Analysts predict booming real estate market will slow down - but they’ve been wrong before

Courtesy of Nancy Tucker

A home for sale in Henderson.

Las Vegas Valley home values have soared in recent months, but Southern Nevada gave up its spot as the country’s top growth market.

The region’s median home value was $147,700 in June, up 7.8 percent from March and up 29.4 percent from June 2012, according to a new report from Seattle-based Zillow.

The only market examined by the report with a faster growth rate was Sacramento, Calif. There, home values jumped 8.4 percent from March and 29.5 percent from last June.

Nationally, home values rose 2.4 percent since March and 5.8 percent since June 2012.

Some view rapidly increasing home values as another bubble, but the housing sector is expected to cool off in the coming months, Zillow Senior Economist Svenja Gudell said. She cited slackening investor interest, an uptick in regular buyers and an increased inventory of listings.

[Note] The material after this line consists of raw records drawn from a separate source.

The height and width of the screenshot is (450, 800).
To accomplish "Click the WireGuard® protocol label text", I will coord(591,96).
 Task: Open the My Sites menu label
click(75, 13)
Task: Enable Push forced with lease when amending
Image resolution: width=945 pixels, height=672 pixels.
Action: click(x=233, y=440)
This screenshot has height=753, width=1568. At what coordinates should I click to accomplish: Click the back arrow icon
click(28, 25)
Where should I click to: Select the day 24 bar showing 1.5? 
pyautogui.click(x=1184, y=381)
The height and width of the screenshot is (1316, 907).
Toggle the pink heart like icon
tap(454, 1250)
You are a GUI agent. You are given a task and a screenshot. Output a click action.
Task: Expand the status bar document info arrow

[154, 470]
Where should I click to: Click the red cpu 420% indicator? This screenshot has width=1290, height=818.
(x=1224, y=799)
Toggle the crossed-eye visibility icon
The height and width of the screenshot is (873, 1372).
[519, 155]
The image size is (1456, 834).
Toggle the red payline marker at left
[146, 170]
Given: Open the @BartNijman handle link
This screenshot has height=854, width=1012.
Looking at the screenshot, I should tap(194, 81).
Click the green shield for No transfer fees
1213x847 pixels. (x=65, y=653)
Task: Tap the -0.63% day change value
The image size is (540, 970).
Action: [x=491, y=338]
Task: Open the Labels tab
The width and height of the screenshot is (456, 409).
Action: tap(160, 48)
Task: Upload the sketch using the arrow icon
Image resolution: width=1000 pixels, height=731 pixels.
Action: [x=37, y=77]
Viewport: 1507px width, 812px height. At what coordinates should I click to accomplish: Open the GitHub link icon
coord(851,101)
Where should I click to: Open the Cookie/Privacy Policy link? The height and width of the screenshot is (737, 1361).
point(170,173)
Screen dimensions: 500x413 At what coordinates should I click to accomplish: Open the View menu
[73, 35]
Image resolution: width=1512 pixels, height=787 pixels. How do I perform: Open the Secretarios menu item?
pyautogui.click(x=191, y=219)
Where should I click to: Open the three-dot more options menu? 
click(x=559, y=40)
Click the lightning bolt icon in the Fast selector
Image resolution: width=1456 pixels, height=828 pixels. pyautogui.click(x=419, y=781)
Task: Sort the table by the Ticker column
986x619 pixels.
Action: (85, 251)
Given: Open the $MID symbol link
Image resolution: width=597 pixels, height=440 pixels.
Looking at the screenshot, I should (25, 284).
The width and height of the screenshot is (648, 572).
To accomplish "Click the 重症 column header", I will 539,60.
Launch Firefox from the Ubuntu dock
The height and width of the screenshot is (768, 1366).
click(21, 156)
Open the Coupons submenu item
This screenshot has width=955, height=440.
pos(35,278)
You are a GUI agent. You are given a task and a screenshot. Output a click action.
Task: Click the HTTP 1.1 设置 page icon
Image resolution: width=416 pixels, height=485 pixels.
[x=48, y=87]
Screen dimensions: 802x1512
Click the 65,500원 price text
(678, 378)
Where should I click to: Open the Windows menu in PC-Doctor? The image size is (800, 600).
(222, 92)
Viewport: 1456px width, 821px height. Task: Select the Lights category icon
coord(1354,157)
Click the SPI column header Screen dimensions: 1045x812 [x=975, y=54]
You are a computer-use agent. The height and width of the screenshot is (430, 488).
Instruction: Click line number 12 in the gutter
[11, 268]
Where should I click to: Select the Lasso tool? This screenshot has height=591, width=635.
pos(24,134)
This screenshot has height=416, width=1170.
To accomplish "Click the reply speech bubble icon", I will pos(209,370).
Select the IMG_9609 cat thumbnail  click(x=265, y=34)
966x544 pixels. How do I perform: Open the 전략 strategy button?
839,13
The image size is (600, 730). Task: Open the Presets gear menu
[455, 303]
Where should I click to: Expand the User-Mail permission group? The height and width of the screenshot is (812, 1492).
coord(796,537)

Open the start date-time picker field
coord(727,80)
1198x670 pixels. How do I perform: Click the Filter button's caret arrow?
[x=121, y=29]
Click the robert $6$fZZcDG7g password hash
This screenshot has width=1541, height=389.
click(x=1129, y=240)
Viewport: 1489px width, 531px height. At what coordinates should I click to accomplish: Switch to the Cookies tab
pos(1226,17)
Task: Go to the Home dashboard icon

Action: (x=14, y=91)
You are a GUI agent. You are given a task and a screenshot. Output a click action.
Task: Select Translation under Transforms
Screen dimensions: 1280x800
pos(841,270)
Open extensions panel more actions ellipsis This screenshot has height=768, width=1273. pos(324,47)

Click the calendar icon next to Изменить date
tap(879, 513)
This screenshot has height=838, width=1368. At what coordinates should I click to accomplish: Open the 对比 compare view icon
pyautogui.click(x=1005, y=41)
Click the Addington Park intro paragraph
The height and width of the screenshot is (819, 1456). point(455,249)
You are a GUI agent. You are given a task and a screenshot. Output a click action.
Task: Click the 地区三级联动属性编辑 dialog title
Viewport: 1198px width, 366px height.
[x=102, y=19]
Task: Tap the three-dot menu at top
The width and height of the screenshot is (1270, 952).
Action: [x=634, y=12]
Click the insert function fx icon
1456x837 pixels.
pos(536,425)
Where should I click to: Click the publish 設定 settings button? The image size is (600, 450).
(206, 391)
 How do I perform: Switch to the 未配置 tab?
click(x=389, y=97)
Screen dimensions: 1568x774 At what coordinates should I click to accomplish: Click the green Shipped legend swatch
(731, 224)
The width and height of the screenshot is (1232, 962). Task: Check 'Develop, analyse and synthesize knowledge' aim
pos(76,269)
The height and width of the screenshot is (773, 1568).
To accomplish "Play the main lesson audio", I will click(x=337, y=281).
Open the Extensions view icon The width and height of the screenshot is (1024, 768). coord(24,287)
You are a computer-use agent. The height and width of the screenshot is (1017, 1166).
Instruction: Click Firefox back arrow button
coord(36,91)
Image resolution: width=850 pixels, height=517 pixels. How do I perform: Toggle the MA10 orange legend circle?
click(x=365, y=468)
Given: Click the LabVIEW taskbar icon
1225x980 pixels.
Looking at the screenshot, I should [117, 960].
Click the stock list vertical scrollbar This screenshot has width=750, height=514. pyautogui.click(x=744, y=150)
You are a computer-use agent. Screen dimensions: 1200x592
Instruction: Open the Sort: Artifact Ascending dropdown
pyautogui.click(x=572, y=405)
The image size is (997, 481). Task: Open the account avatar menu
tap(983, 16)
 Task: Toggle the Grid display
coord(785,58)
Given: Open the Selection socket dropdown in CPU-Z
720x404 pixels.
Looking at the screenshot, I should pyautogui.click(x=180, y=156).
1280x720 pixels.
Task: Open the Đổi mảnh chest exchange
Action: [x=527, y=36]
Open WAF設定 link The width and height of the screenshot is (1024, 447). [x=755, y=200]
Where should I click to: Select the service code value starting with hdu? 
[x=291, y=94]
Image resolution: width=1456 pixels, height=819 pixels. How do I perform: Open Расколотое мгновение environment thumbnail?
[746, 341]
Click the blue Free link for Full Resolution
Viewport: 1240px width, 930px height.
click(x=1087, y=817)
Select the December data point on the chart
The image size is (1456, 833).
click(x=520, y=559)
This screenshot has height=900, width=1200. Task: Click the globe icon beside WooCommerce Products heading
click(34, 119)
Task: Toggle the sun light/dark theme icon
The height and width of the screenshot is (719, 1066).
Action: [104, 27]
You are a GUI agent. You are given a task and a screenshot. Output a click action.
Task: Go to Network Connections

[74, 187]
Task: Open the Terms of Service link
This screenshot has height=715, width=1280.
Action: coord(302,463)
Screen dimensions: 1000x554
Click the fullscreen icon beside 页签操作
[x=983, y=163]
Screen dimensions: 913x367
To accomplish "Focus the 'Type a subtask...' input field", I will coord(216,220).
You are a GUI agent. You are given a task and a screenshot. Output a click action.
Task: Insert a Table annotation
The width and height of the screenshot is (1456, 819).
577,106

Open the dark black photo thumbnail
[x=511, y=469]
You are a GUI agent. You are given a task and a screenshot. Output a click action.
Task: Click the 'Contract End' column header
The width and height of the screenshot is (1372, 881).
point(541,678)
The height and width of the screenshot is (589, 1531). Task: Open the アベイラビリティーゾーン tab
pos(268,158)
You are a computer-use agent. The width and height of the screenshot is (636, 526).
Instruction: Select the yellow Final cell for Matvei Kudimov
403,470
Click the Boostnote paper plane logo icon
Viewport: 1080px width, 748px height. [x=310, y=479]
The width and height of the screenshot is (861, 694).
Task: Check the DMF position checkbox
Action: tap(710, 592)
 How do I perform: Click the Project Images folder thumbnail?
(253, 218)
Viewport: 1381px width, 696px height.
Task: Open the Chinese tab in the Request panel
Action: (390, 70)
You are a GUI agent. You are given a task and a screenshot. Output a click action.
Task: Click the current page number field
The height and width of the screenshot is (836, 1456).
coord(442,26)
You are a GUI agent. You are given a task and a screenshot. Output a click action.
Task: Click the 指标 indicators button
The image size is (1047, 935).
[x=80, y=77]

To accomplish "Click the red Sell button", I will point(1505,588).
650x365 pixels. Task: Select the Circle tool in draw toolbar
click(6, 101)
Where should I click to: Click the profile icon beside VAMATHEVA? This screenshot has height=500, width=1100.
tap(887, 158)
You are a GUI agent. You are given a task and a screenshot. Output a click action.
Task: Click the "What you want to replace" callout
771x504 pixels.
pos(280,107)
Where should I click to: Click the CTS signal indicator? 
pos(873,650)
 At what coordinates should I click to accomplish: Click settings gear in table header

Las Vegas home values grew 28 percent year-to-year in May, the fastest pace in the country. Sacramento came in second at 26.1 percent.

“The U.S. housing market as a whole is currently not experiencing a bubble, but in many places it sure must feel like one, with some markets experiencing annual home value appreciation approaching 30 percent,” Gudell said. “Homeowners are feeling a sense of whiplash after years of depreciation, but this kind of market behavior won’t last.”

Zillow analysts predict that home values will continue to rise in the coming year but at a slower pace, both locally and nationally. Las Vegas values are forecasted to grow 8.9 percent by June 2014, compared to 5 percent nationwide.

Then again, Zillow forecasted last summer that Las Vegas home values would rise just 1.4 percent by June 2013 — far below the actual pace of almost 30 percent.